(Passage fourni):

- - -

Deux femmes et une fille debout dans l’herbe. Derrière elles, une peau d’orignal étirée est attachée par des cordes à un cadre en bois. La fille porte un bébé et la femme à gauche tient la main d’un petit enfant. De grands arbres minces ayant perdu leurs feuilles se trouvent à l’arrière-plan.

Des femmes et des enfants denesųłiné debout devant un cadre de tannage de peaux d’orignal, lac Christina (Alberta), 1918 (a017946). Cette photo est présentée dans l’essai « Tannage traditionnel de peaux de caribou et d’orignal dans les collectivités dénées du Nord » rédigé par Angela Code.

Le Comité directeur sur les archives canadiennes a récemment publié le cadre de réconciliation en réponse à l’appel à l’action no 70 lancé par la Commission de vérité et réconciliation du Canada. Ce rapport reconnaît que « les archives coloniales […] ont largement contribué à la formation d’un récit historique canadien qui privilégie les réalisations de la société de colonisateurs eurocentrique au détriment des identités, expériences et histoires des Premières Nations, des [Inuit et de la Nation Métisse]. » Un des principaux messages transmis dans le cadre est que les archives doivent respecter la souveraineté intellectuelle des peuples autochtones sur les documents créés par ces derniers et les concernant. De plus, ces archives doivent intégrer les points de vue, les connaissances, les langues, les histoires, les noms de lieux et les interprétations des Autochtones.

Le cadre donne des pistes pour intégrer la réconciliation aux pratiques archivistiques qui témoignent du travail amorcé à BAC. Notre publication collaborative De Nations à Nations constitue une précieuse ressource éducative pour montrer l’importance de replacer les archives dans leur contexte afin de faire connaître la grande diversité des points de vue et des expériences des Premières Nations, des Inuit et de la Nation Métisse.

Pidji-ijashig – Anamikàge – Pee-piihtikweek – Tunngasugit – ᑐᙵᓱᒋᑦ – Bienvenue : introduction du livrel De Nations à Nations : voix autochtones à Bibliothèque et Archives Canada

Pour lire ce billet de blogue en anishinabemowin, visitez le livrel. De Nations à Nations : voix autochtones à Bibliothèque et Archives Canada est gratuit et peut être téléchargé sur Apple Books (format iBooks) ou sur le site Web de BAC (format EPUB). On peut aussi consulter une version en ligne au moyen d’un ordinateur, d’une tablette ou d’un navigateur Web mobile; aucun module d’extension n’est requis.

- - -

(Extraits de données):

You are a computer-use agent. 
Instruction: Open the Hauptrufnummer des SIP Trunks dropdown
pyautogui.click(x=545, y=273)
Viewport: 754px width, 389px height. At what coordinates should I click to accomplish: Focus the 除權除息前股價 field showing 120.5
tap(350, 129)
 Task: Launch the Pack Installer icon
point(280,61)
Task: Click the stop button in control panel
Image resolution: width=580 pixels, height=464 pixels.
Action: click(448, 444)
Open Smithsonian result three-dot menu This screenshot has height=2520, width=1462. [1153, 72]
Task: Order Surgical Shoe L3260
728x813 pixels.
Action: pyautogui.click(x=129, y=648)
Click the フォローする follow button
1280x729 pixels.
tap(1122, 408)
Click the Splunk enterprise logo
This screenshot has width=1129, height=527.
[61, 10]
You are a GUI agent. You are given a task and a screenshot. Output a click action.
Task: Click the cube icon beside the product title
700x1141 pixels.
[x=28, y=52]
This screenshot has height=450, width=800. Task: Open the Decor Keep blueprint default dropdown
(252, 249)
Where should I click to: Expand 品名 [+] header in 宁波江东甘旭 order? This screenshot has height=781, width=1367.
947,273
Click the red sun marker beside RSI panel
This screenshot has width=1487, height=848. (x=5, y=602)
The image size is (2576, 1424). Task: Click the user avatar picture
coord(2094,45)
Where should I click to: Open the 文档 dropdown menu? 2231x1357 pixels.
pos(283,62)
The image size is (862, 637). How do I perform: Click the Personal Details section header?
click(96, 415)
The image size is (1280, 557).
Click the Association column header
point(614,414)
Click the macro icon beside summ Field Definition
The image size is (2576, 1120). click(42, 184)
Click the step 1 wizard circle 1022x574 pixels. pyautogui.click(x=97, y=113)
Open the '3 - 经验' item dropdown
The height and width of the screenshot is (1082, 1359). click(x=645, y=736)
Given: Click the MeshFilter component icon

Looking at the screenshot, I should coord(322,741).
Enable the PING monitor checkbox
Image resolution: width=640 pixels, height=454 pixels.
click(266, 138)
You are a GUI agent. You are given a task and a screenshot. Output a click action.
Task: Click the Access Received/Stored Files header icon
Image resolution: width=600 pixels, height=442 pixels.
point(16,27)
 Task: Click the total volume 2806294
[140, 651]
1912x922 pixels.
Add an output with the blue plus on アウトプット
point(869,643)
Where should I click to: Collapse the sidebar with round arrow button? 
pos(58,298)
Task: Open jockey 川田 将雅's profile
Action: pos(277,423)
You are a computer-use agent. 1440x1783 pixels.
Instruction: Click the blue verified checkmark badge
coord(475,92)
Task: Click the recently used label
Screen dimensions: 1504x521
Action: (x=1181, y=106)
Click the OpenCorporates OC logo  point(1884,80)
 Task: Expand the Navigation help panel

- - -

(Objectif visé): Rédigez, s'il vous plaît, la suite du texte sur la réconciliation dans les archives canadiennes, en partant de sa dernière phrase. Le matériel n'a aucun rôle dans ce travail.

(Résultat de l'exercice):
Les documents d’archives et les ressources documentaires des bibliothèques nous donnent un aperçu de la vie et des expériences de nos ancêtres. C’est le cas pour tous les peuples, mais de tels documents revêtent une signification particulière pour les peuples autochtones. Les politiques et les actions coloniales, encore courantes de nos jours, ont séparé nos familles et rompu les liens qui nous unissent aux cultures, aux communautés, aux connaissances et aux récits de nos peuples, tout en nous privant d’y accéder. Les documents d’archives facilitent la découverte de l’histoire des familles et des communautés. Ils contribuent également à raviver des souvenirs et à restaurer le savoir, des réalités que beaucoup de gens ont oubliées en partie pendant l’ère des pensionnats et le retrait forcé des enfants autochtones de leurs familles. Grâce aux documents historiques, chaque personne peut retrouver des pièces manquantes et découvrir de nouvelles informations sur son histoire personnelle et celle de sa communauté. Ces pièces nous permettent de raconter nos histoires dans nos propres mots et de les faire connaître au monde entier.

Un homme et son épouse debout devant un bâtiment. Une de leurs filles est debout à côté de sa mère. Leur fils et leur deuxième fille sont assis devant eux.

Michel Wakegijig et sa famille à l’extérieur de leur résidence, Première Nation Wiikwemkoong, vers 1916 (e011310537-040_s1).

Certes, la valeur des documents historiques est indéniablement reconnue. Toutefois, la majorité des documents conservés par Bibliothèque et Archives Canada (BAC) ont été créés, recueillis et interprétés selon une perspective coloniale. Par conséquent, de nombreux documents concernant les communautés autochtones ne rendent pas tous les détails et dressent un portrait inexact des faits. En outre, ils sont souvent présentés selon le point de vue et l’intérêt de l’auteur et l’importance qu’il leur accorde. Pour parvenir à mettre en contexte et à interpréter les documents qui concernent les Premières Nations, les Inuit et la Nation Métisse, il est essentiel de les jumeler aux connaissances autochtones.

Formulaire textuel avec questions dactylographiées et réponses manuscrites.

Page de la déclaration de Lucie Bellerose pour demander un certificat des Métis, signée à Saint-Albert en 1885. Les certificats numérisés comprennent des renseignements biographiques sur les ancêtres de la Nation Métissse (e011358921).

Les initiatives en cours à BAC donnent aux Premières Nations, aux Inuit et à la Nation Métisse la priorité quant à la gestion du contenu lié aux peuples autochtones. L’initiative Nous sommes là : Voici nos histoires vient modifier les descriptions de documents d’archives en adoptant une perspective de décolonisation. Afin que les descriptions représentent fidèlement le contenu des documents d’archives, nous y intégrons des noms de lieux, de communautés et de personnes ainsi que des termes culturels. L’initiative Écoutez pour entendre nos voix apporte un soutien aux communautés qui souhaitent contrôler et préserver tout matériel propre aux langues autochtones qui a été créé et hébergé dans ces communautés.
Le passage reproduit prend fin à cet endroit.